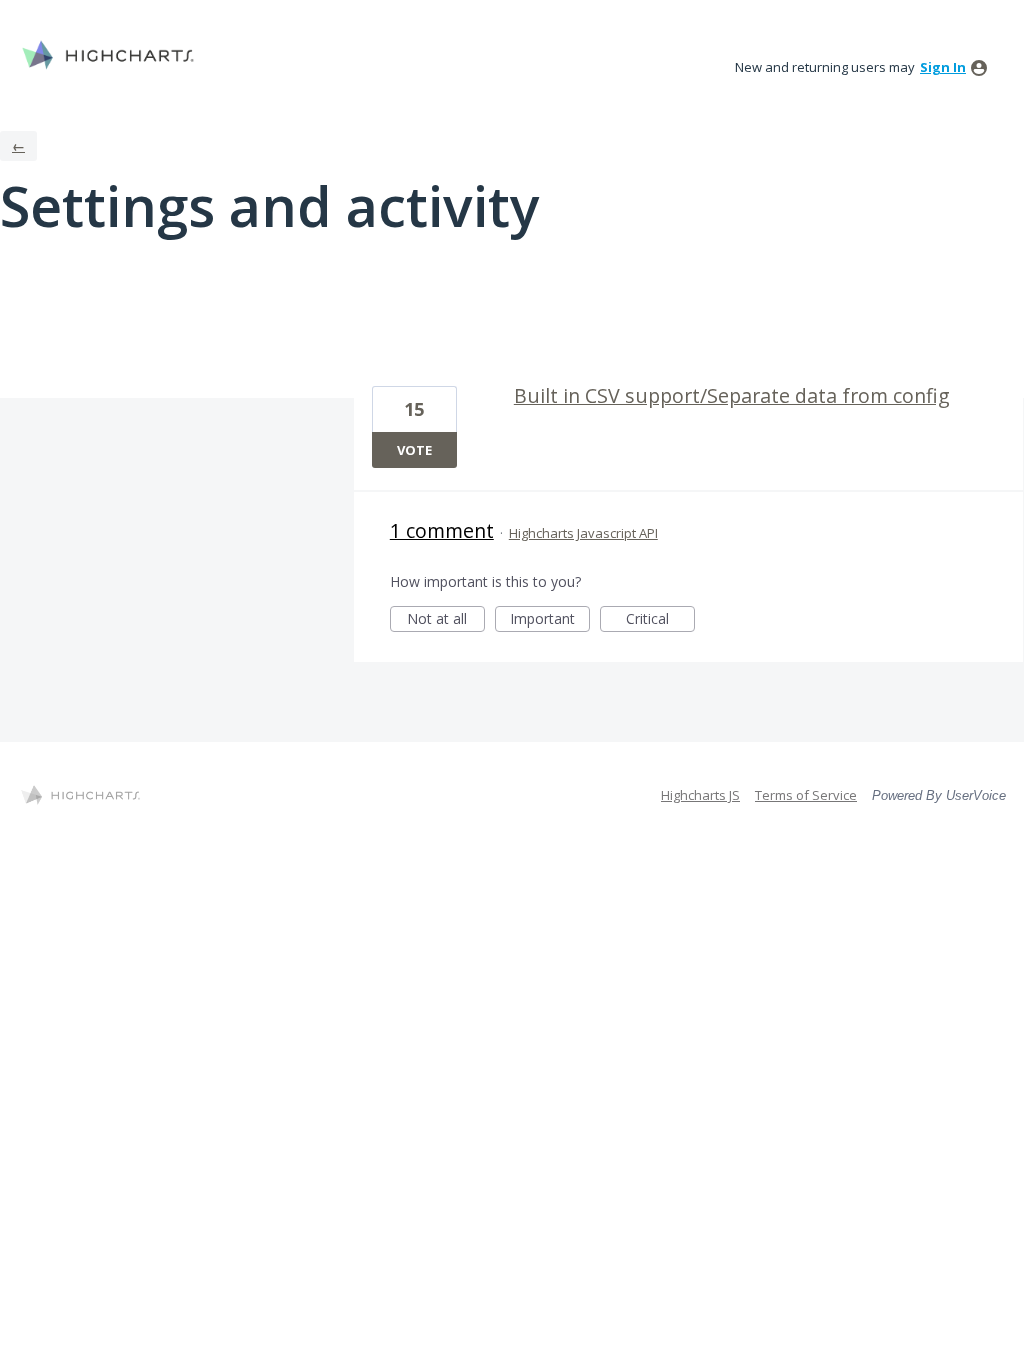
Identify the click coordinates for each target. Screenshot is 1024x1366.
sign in (943, 67)
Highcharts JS (700, 795)
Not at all (446, 620)
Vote (414, 450)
----
• WHAT TO PRODUCE
Every line of the records above must reappear exactly, though the pictures must not.

• RESULT FOR THIS EXERCISE
Identify the click coordinates for each target. Screenshot is 1024x1366.
sign in (943, 67)
Highcharts JS (700, 795)
Not at all (446, 620)
Vote (414, 450)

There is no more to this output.